CBN Seeks Safer Digital Cross-Border Payment Systems
By abiawatch
February 19, 2026 • 2 mins read
The Governor of the Central Bank of Nigeria (CBN), Olayemi Cardoso, has said digital cross-border payment systems hold transformative potential for developing economies but warned that weak regulatory frameworks could expose them to financial instability.
Mr Cardoso spoke on Thursday while delivering a plenary address at the G-24 Technical Group Meetings in Abuja, where policymakers discussed financing strategies for sustainable and inclusive growth.
“At the heart of this transformation lies a simple, yet powerful truth: an economy cannot be more inclusive than its payment system,” he said, noting that barriers to cross-border money transfers continue to exclude millions from global commerce.
He described inefficiencies in cross-border payments as a macroeconomic challenge for developing countries, citing high remittance costs, foreign exchange charges and settlement delays. According to him, global remittance corridors still cost over six per cent on average.
Digital Opportunity
Mr Cardoso said innovations such as instant payment systems, interoperable platforms and digital identity frameworks could reduce costs, improve transparency and expand access to formal finance.
He referenced India’s Unified Payments Interface and Brazil’s PIX system as models that have accelerated real-time settlements and lowered transaction costs.
In Nigeria, he said, the apex bank is finalising its Payment System Vision 2028 to strengthen resilience, boost innovation and advance financial inclusion.
In June 2025, Nigeria launched the National Payment Stack — a real-time payment system built on ISO 20022 messaging standards and designed to support multi-currency and cross-border transactions.
The CBN has also simplified Know-Your-Customer requirements for low-value cross-border transactions to encourage participation in the Pan-African Payment and Settlement System (PAPSS), easing trade payments for small and medium-scale enterprises.
On diaspora inflows, Mr Cardoso said reforms introduced instruments such as the Non-Resident Nigerian Ordinary Account and the Non-Resident Nigerian Investment Account.
“As a result of these reforms, remittance inflows now average about $600 million per month, and we are confident of reaching a $1 billion monthly milestone in the near term,” he said.

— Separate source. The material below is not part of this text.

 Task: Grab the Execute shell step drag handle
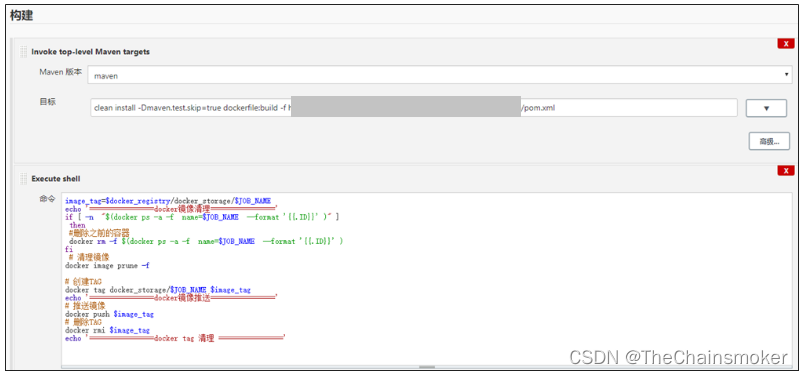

Fiscal Pressures, Global Risks
Mr Cardoso commended the Minister of Finance and Coordinating Minister of the Economy, Wale Edun, who chairs the G-24, for articulating a reform agenda focused on modernising global finance and strengthening domestic institutional capacity.
However, he cautioned that the rapid expansion of private digital payment platforms and stablecoins could create new vulnerabilities, including currency substitution, foreign exchange volatility, regulatory fragmentation and weakened monetary policy transmission.
“Without coordination, digital cross-border payments risk becoming fragmented across jurisdictions… undermining the ability of emerging market and developing economies to safeguard monetary sovereignty,” he warned.
He stressed that central banks must remain central to payment system reforms to preserve monetary and financial stability.
Debt and Institutional Reform
Mr Edun, in his remarks, warned that rising debt service obligations are tightening fiscal space across the Global South, with annual debt payments by developing countries now exceeding combined inflows of official development assistance and foreign direct investment.
Earlier, Iyabo Masha, Director and Head of the G-24 Secretariat, said member countries were meeting amid heightened uncertainty and tightening policy space.
She called for urgent reform of the Bretton Woods institutions to create a more inclusive and responsive global financial architecture.
Mr Cardoso concluded that digital cross-border payments must be treated as a public good and embedded within coordinated global frameworks.
“To shape the future of global finance, rather than be shaped by it,” he said, “digital cross-border payments must become a public good.”